- What is required
Please pull out every line of the entries below and reproduce each one word for word, with the pictures left out of your answer.

- Extracted entries
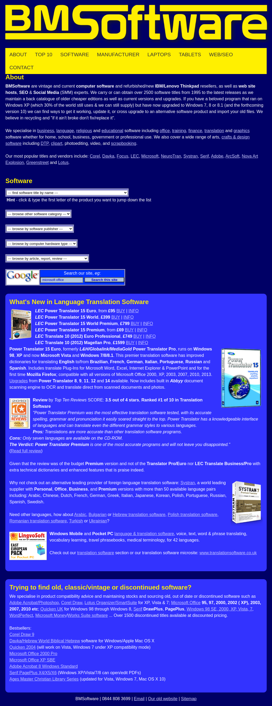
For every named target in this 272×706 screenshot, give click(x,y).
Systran (190, 156)
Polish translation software (192, 514)
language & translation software (144, 533)
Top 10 (43, 54)
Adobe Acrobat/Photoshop (34, 602)
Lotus (63, 162)
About (18, 54)
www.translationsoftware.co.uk (228, 553)
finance (195, 130)
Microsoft (150, 156)
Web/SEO (221, 54)
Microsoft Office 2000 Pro (33, 653)
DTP (45, 143)
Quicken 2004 (22, 647)
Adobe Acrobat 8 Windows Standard (43, 666)
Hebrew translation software (139, 514)
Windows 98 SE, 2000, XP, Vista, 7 (220, 609)
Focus (122, 156)
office (165, 130)
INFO (134, 311)
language (65, 130)
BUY (120, 311)
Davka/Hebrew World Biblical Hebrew (44, 641)
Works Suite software (88, 615)
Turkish (76, 521)
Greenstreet (37, 162)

- Written solution
For every named target in this 272×706 screenshot, give click(x,y).
Systran (190, 156)
Polish translation software (192, 514)
language & translation software (144, 533)
Top 10 (43, 54)
Adobe Acrobat/Photoshop (34, 602)
Lotus (63, 162)
About (18, 54)
www.translationsoftware.co.uk (228, 553)
finance (195, 130)
Microsoft (150, 156)
Web/SEO (221, 54)
Microsoft Office 2000 Pro (33, 653)
DTP (45, 143)
Quicken 2004 (22, 647)
Adobe Acrobat 8 Windows Standard (43, 666)
Hebrew translation software (139, 514)
Windows 98 SE, 2000, XP, Vista, 7 (220, 609)
Focus (122, 156)
office (165, 130)
INFO (134, 311)
language (65, 130)
BUY (120, 311)
Davka/Hebrew World Biblical Hebrew (44, 641)
Works Suite software (88, 615)
Turkish (76, 521)
Greenstreet (37, 162)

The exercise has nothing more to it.